Diez pasos distaban del centro elegido a cada uno de los hombres que debían morir. Los testamentos estaban listos y Sara veía, con algo de alegría, cómo luchaban por su amor, o por su cuerpo, o por lo que fuese, porque debía sentirse importante. Al ser dada la señal, Miguel disparó y fue su tiro tan certero, que el hombre se desplomó sin siquiera haber alcanzado a disparar. El cadáver fue levantado y llevado a la funeraria por uno de los cocheros que allí se encontraba y Sara se abalanzó sobre Miguel, diciendo que no esperaba ella nada del hombre aquel y que sólo a él amaba, pero, ¿era eso amor?, preguntó Miguel, y vio que no era amor lo que ella por él sentía y se marchó.
Viviana y Juan quisieron alcanzarlo, pero tomó el un caballo en alquiler, luego de correr por el camino y llegar al pueblo, razón por la cual no pudieron encontrar más que su cadáver colgado de un árbol, a veinte minutos del pueblo, porque su demora fue tal que, incluso con la ayuda de Sara, conocedora y experta en la geografía del lugar, no pudieron localizar el lugar aquél, porque no había más preferencia de Miguel que la casa que dejaban atrás mientras procuraban alcanzarlo. 
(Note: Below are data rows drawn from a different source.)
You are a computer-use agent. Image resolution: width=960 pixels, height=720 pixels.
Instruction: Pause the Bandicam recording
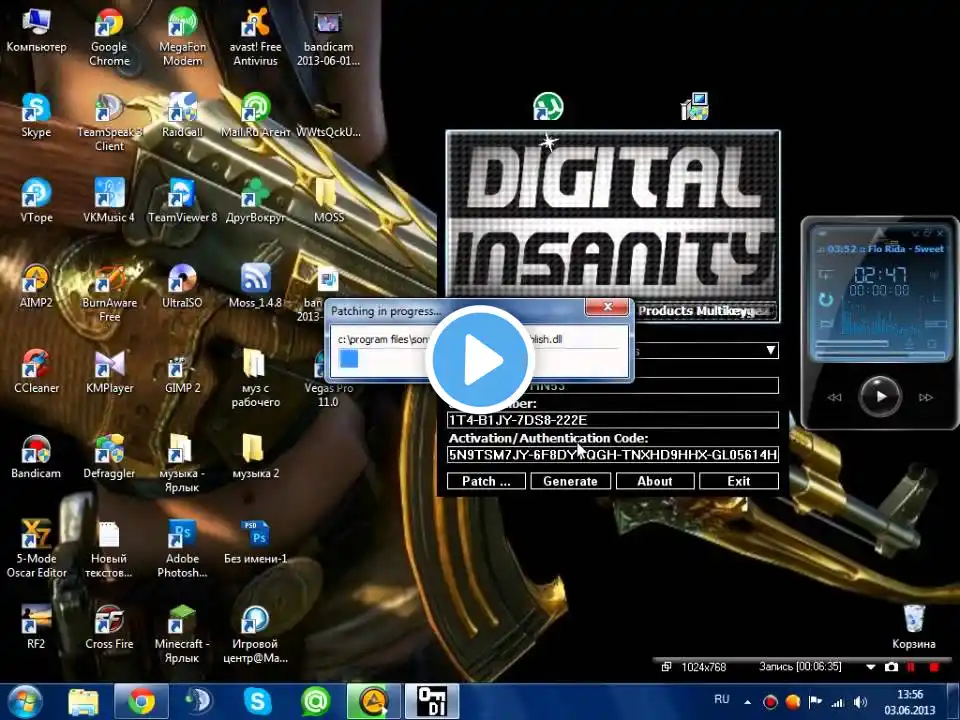click(912, 667)
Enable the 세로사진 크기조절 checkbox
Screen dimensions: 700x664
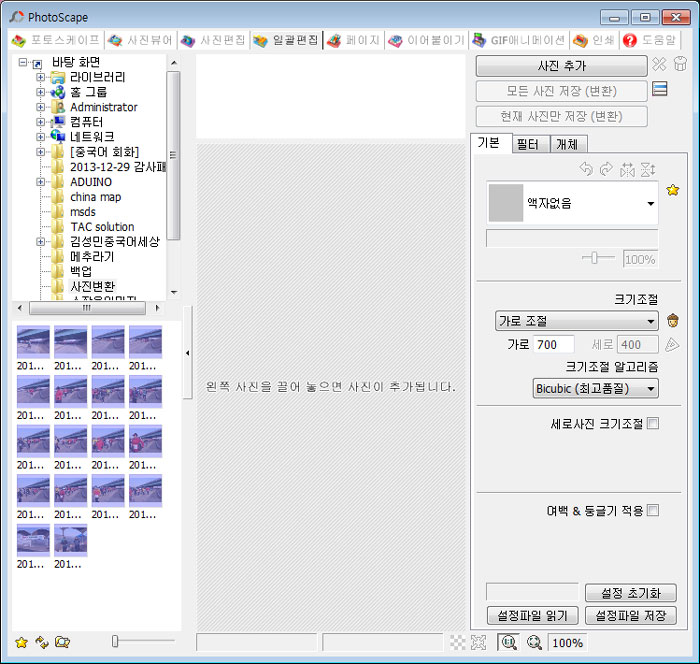pos(653,423)
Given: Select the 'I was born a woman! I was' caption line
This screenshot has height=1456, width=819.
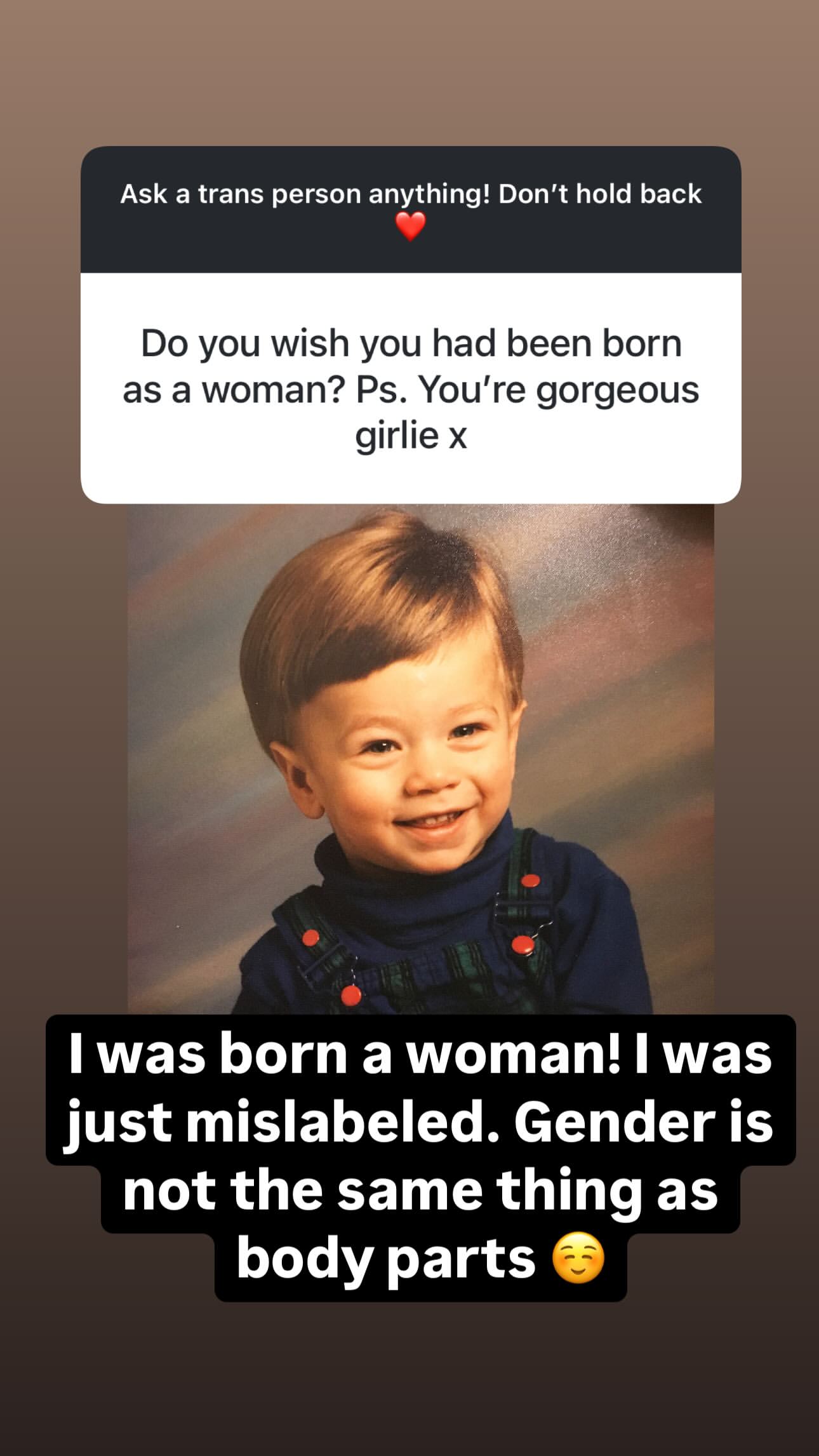Looking at the screenshot, I should coord(420,1055).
Al llegar, el cuerpo aún se balanceaba, como mecido por el viento y sus ojos se iban al eterno vacío, su mirada muerta era distante y en su mano una carta había. Juan la tomó y leyó:

Heme aquí como un cadáver, siento la pena de no poder vivir con alguien para quien no importo y no pretendo hacer más compañía a la soledad. Muero aquí porque amé a Sara tanto como ama el girasol al dios Helios, tanto como puede amarse. EL testamento está con el notario y todo ha sido arreglado. Muero como viví, triste y decepcionado, pensando que no es más el amor que un vano sentimiento, que una ilusión que ha de quebrarse como la felicidad, que no es Sara más que una mujer de las que no merecen vivir y que mi error más grande, fue precisamente mi amor por ella. Que sea mi cuerpo dejado acá en señal de las consecuencias de estar enamorado perdidamente, recordando a todos lo que cuesta amar. Muero amando a una mujer imposible y luchando con mi insoportable pensar. El amor no es más que un constante renunciar a la vida para preocuparse por otra persona, es abandonar todo lo hecho para soñar con un feliz final. El amor no es más que una farsa de una persona por otra, sin pensar que lo bilateral es algo de dos.

Al terminar de leerlo, Sara lloró y, tomando del cinto la pistola de Miguel, disparó y murió.